Posted Nov 15th 2013, 14:26 by Jon O'Brien

The actual statue he almost forgot to leave the stage with may have displayed more charisma than his painfully-awkward acceptance speech, but having now released two critically-acclaimed albums of ambient electro-soul, 2013 Mercury Prize winner James Blake should be safe from the curse that appears to have struck so many of his predecessors. Indeed, although Suede, Arctic Monkeys and Elbow have gone from strength to strength since picking up the prestigious award, the ceremony has become more renowned for flatlining careers than propelling them. Here are five artists who disappeared back into obscurity virtually the moment their name was read out.

Roni Size/Reprazent

Having previously awarded the prize to mainstream favourites Primal Fear, M People and Pulp, the judging panel decided to go a bit more leftfield for the first time in 1997 by selecting the pioneering drum 'n' bass of Roni Size/Reprazent's debut, New Forms, over the likes of The Prodigy's Fat Of The Land, Spice Girls' Spice and Radiohead's OK Computer. The album went onto achieve platinum status but despite hooking up with the likes of Method Man and Rage Against The Machine's Zack de la Rocha, 2000 follow-up In The Mode sank without trace, while a 2008 remix of the record also failed to reignite any interest in the dreadlocked producer's collective.

Talvin Singh

The Mercury Prize has become famous for nominating records from the worlds of folk, jazz, classical and world music as a token gesture. But to the surprise of everyone, an artist who fused the latter two genres triumphed over the likes of Blur, The Chemical Brothers and Manic Street Preachers in 1999 when Talvin Singh's reinterpretation of Indian classical music, OK, was given the nod. A William Orbit-esque career path seemed to be on the horizon when Madonna recruited him for her 2000 LP, Music, but his contribution, "Cyber-Raga," was relegated to Japanese bonus track status and the composer/tabla player has barely been heard of since.

Ms Dynamite

Probably the most high-profile casualty of the Mercury Prize curse, Ms Dynamite was hailed as the voice of her generation when her socially-conscious debut album, A Little Deeper, arrived in 2002. But following sales of over half a million and three UK Top 20 hits, her career nosedived when 2005 follow-up Judgement Days forgot to include any trace of a tune and a conviction for punching a police officer in the face made a mockery of her previous calls for peace.

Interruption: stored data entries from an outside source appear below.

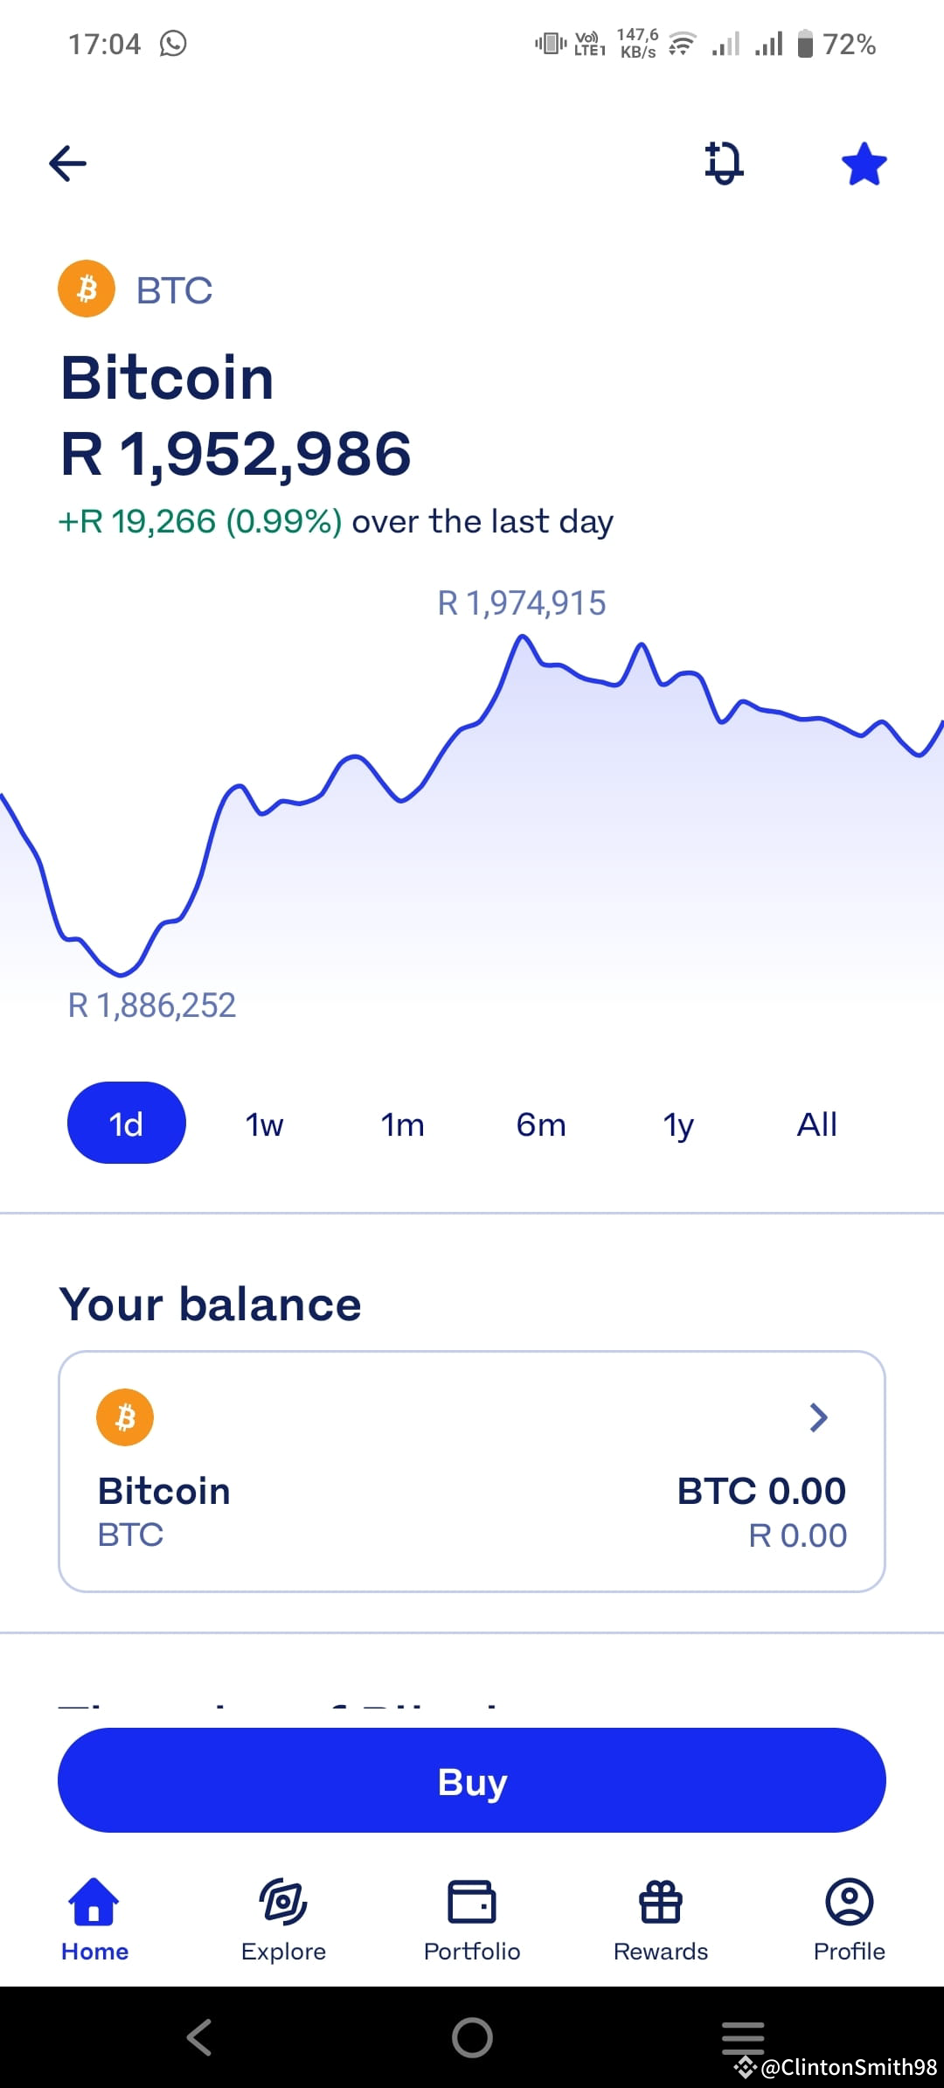Toggle the favourite star icon

864,164
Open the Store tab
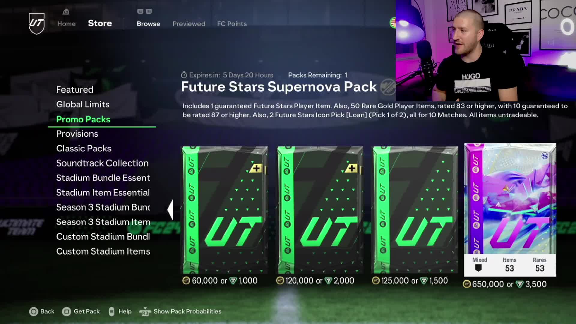The height and width of the screenshot is (324, 576). tap(100, 23)
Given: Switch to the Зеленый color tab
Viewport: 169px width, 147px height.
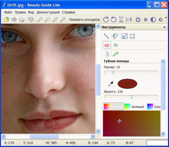Looking at the screenshot, I should [x=134, y=107].
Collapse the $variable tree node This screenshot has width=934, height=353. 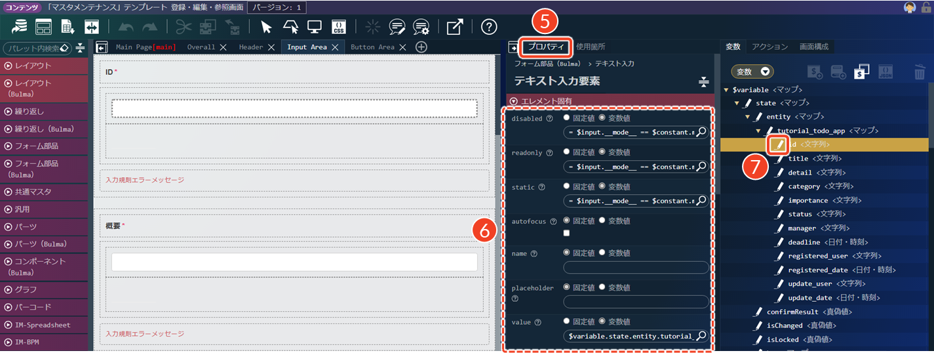tap(726, 90)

She's recently enjoyed a mini-revival by going back to her bass scene roots but she's still regarded as someone who threw all her promise away.

Klaxons

The leading figures of the mid-00s nu-rave scene which also included the likes of CSS, Hadouken! and New Young Pony Club, a clearly inebriated Klaxons made one of the more memorable acceptance speeches after their debut, Myths Of The Near Future, pipped Amy Winehouse's Back To Black to the prize in 2007. But the party may have lasted just a little too long judging by Surfing The Void, a baffling and self-indulgent follow-up which barely sold a fraction of its predecessor.

Speech Debelle

By far the most unexpected winner in the Mercury Prize's 21-year history, London rapper Speech Debelle was a virtual unknown when her debut, Speech Therapy, was selected in 2009 ahead of Friendly Fires, Florence + The Machine and Bat For Lashes. But despite the mainstream exposure, few decided to investigate any further and with sales of just 15,000 copies, she still remains a virtual unknown.